As a prerequisite to using an abstract type in a subgraph, that subgraph must be able to resolve all possible concrete types that may be returned by a field that uses the abstract type as its output. Beyond that requirement, we must also ensure that we're using interfaces and unions in semantically purposeful ways. Additionally, we must help prepare client developers to handle changes to these types as the schema evolves.

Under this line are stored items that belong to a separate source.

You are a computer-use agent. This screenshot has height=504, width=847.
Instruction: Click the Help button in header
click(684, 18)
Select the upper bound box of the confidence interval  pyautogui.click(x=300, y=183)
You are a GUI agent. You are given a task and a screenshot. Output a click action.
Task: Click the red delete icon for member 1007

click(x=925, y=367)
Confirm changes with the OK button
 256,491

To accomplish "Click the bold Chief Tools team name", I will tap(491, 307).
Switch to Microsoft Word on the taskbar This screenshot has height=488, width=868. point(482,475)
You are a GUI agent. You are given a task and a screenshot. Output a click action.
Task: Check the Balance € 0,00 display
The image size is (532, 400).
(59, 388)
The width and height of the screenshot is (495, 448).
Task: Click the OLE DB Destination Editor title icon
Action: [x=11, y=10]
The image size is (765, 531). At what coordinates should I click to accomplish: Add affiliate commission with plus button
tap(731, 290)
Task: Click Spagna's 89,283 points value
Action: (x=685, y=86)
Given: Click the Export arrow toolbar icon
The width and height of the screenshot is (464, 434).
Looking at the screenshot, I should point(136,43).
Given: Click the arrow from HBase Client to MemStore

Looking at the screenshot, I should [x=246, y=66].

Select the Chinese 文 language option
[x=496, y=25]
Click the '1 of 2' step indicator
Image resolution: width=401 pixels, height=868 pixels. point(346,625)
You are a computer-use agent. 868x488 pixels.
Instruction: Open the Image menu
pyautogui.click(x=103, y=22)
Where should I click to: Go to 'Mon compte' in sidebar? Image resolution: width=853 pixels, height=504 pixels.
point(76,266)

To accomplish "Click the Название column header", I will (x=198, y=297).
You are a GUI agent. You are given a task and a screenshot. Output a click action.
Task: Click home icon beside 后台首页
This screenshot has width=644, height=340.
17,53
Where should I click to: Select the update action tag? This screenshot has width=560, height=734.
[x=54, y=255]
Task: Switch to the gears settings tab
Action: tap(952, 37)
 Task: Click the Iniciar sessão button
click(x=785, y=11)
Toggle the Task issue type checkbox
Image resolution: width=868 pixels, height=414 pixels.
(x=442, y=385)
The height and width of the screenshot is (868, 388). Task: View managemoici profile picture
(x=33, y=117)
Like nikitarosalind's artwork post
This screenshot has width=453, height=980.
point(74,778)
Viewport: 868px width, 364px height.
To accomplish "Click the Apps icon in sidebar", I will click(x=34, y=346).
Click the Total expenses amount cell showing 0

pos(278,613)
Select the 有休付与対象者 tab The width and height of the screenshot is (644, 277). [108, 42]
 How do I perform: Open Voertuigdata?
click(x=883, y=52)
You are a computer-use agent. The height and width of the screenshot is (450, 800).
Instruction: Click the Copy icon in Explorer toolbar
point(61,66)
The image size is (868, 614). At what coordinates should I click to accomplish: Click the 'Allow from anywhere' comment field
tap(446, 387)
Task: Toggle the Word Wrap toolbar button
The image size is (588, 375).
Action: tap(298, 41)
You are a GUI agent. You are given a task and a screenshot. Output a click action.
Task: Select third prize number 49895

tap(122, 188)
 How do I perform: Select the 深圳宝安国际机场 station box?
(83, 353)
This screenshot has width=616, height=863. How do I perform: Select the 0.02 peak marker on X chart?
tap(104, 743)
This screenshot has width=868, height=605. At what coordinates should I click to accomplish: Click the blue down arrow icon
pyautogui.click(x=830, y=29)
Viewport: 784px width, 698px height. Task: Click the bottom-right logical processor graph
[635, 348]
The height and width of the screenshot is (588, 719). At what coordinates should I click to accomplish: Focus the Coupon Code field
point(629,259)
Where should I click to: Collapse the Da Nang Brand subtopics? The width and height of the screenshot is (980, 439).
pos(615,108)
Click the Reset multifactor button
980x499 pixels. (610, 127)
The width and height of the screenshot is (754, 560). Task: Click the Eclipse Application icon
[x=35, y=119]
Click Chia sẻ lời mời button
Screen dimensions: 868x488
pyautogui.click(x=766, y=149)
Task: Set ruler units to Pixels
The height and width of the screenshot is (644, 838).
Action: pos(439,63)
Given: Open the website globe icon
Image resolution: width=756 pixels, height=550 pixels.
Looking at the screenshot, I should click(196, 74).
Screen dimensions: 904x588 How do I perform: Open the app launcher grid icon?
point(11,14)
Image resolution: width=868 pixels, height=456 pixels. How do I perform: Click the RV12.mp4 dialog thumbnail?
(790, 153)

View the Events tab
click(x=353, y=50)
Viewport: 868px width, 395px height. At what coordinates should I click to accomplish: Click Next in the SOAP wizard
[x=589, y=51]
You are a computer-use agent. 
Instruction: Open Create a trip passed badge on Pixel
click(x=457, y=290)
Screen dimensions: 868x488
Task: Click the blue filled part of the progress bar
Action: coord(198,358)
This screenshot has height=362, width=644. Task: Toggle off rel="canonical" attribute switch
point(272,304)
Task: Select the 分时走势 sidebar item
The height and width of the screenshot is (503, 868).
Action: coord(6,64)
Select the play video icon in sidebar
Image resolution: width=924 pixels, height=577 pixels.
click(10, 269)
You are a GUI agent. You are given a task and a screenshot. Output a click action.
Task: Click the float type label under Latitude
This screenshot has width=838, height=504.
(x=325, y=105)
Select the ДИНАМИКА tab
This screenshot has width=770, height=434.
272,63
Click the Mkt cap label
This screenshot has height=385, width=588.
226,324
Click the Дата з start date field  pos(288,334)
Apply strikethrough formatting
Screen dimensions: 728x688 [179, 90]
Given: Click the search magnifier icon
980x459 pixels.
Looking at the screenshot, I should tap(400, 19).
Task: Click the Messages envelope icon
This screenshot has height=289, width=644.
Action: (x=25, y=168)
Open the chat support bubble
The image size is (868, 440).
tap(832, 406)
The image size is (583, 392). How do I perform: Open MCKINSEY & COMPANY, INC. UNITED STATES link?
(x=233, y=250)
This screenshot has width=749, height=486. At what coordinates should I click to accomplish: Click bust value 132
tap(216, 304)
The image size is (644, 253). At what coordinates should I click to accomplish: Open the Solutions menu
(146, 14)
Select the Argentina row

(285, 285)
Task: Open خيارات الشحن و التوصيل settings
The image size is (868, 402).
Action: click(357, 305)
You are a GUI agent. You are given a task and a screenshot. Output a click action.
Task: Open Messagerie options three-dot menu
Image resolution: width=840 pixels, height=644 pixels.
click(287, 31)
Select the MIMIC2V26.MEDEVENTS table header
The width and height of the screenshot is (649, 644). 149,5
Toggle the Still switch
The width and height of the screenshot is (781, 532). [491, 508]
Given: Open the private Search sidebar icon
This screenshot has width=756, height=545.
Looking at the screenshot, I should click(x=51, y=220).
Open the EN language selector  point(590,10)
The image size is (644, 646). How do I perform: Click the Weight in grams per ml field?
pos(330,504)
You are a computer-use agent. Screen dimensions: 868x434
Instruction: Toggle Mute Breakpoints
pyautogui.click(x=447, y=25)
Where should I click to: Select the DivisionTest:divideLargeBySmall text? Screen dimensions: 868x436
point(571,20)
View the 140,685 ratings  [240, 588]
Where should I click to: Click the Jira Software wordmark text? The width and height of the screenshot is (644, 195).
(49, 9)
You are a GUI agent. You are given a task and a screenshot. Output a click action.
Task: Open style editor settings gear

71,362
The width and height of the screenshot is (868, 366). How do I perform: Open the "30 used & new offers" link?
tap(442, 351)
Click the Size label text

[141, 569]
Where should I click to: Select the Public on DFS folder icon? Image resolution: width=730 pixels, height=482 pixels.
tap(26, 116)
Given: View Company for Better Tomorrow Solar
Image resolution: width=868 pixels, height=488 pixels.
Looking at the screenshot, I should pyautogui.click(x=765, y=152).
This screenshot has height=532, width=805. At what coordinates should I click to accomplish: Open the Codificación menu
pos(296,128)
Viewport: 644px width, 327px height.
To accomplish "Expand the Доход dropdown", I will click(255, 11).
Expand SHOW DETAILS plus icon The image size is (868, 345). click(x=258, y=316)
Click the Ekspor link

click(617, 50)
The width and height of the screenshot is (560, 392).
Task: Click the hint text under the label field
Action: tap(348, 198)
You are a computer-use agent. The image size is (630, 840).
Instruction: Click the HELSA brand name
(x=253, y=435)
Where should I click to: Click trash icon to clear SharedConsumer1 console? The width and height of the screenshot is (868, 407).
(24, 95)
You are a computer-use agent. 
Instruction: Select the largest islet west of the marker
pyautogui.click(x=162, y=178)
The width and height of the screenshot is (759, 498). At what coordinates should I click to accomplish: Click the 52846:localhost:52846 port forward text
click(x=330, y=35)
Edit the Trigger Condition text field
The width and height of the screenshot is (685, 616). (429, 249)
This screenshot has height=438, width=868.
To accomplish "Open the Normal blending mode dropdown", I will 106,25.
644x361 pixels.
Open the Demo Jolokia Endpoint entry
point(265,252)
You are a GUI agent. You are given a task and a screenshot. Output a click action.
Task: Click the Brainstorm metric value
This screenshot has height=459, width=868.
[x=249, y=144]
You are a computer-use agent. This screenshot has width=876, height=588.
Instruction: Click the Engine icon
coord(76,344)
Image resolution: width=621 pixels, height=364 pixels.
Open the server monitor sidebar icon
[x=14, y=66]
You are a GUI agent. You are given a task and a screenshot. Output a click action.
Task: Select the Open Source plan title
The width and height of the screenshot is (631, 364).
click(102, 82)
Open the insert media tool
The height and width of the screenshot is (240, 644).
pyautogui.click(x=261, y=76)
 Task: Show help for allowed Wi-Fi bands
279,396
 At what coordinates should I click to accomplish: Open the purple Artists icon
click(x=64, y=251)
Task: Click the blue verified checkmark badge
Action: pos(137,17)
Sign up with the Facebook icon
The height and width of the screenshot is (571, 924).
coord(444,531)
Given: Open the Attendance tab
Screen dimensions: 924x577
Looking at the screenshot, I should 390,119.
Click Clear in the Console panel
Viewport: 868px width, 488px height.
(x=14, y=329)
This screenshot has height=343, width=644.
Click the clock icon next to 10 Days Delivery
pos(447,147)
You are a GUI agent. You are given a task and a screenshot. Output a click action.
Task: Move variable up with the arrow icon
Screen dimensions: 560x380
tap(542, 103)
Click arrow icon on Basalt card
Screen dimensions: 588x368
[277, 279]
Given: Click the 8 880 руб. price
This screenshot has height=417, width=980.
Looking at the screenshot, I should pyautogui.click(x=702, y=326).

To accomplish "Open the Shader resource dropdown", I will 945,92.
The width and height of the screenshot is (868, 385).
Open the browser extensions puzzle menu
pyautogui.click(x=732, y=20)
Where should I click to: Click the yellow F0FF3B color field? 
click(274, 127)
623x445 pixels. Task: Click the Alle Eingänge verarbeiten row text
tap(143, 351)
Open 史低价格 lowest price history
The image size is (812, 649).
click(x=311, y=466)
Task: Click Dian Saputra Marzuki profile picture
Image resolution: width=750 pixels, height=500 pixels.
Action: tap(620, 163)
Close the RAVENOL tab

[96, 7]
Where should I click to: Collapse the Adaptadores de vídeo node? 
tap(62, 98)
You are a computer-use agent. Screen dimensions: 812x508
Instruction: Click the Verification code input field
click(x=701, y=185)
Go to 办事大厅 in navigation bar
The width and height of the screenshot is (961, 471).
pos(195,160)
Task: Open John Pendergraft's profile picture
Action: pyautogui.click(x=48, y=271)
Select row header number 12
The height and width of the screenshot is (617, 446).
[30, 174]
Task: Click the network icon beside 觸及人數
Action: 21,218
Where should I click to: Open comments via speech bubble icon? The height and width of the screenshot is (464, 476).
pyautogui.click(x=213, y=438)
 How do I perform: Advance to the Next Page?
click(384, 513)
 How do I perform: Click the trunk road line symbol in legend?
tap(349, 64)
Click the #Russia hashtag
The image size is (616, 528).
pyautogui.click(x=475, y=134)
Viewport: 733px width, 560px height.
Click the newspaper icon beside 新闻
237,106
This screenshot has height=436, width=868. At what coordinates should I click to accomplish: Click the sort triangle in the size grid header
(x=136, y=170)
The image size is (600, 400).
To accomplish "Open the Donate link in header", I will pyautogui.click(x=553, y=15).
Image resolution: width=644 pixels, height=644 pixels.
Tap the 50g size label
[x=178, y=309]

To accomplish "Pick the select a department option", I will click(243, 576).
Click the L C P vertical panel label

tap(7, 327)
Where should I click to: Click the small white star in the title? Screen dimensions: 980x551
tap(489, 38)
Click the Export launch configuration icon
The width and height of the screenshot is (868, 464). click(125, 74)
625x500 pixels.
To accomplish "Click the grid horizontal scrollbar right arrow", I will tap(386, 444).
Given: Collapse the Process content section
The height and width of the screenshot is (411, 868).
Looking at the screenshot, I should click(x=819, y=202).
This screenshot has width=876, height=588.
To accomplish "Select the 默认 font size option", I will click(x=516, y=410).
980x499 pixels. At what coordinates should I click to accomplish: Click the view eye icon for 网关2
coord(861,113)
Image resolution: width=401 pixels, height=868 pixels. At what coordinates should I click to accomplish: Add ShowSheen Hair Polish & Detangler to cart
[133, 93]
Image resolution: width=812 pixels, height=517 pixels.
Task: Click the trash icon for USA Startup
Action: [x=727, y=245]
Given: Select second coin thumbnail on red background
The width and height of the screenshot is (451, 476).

Create semantically meaningful interfaces

A common misuse of interfaces is to use them simply to express a contract for shared fields between types. While this is certainly an aspect of their intended use, they should only be used when you need to return an object or a set of objects from a field and those objects may represent a variety of different types with some fields in common. For example:

interface Pet {
  breed: String
}

type Cat implements Pet {
  breed: String
  extraversionScore: Int
}

type Dog implements Pet {
  breed: String
  activityLevelScore: Int
}

type Query {
  familyPets: [Pet]
}

In this schema, the familyPets query returns a list of cats and dogs, with a guarantee that the breed field will be implemented on both the Cat and Dog types. A client can then query for these types' shared fields as usual, or use inline fragments for the Cat and Dog types to fetch their type-specific fields:

query GetFamilyPets {
  familyPets {
    breed
    ... on Cat {
      extraversionScore
    }
    ... on Dog {
      activityLevelScore
    }
  }
}

If there was no use case for querying both cats and dogs simultaneously to return both types from a single operation, then the Pet interface wouldn't serve any notable purpose in this schema. Instead, it would add overhead to schema maintenance by requiring that the Cat and Dog types continue to adhere to this interface as they evolve, but with no functional reason as to why they should continue conforming to Pet.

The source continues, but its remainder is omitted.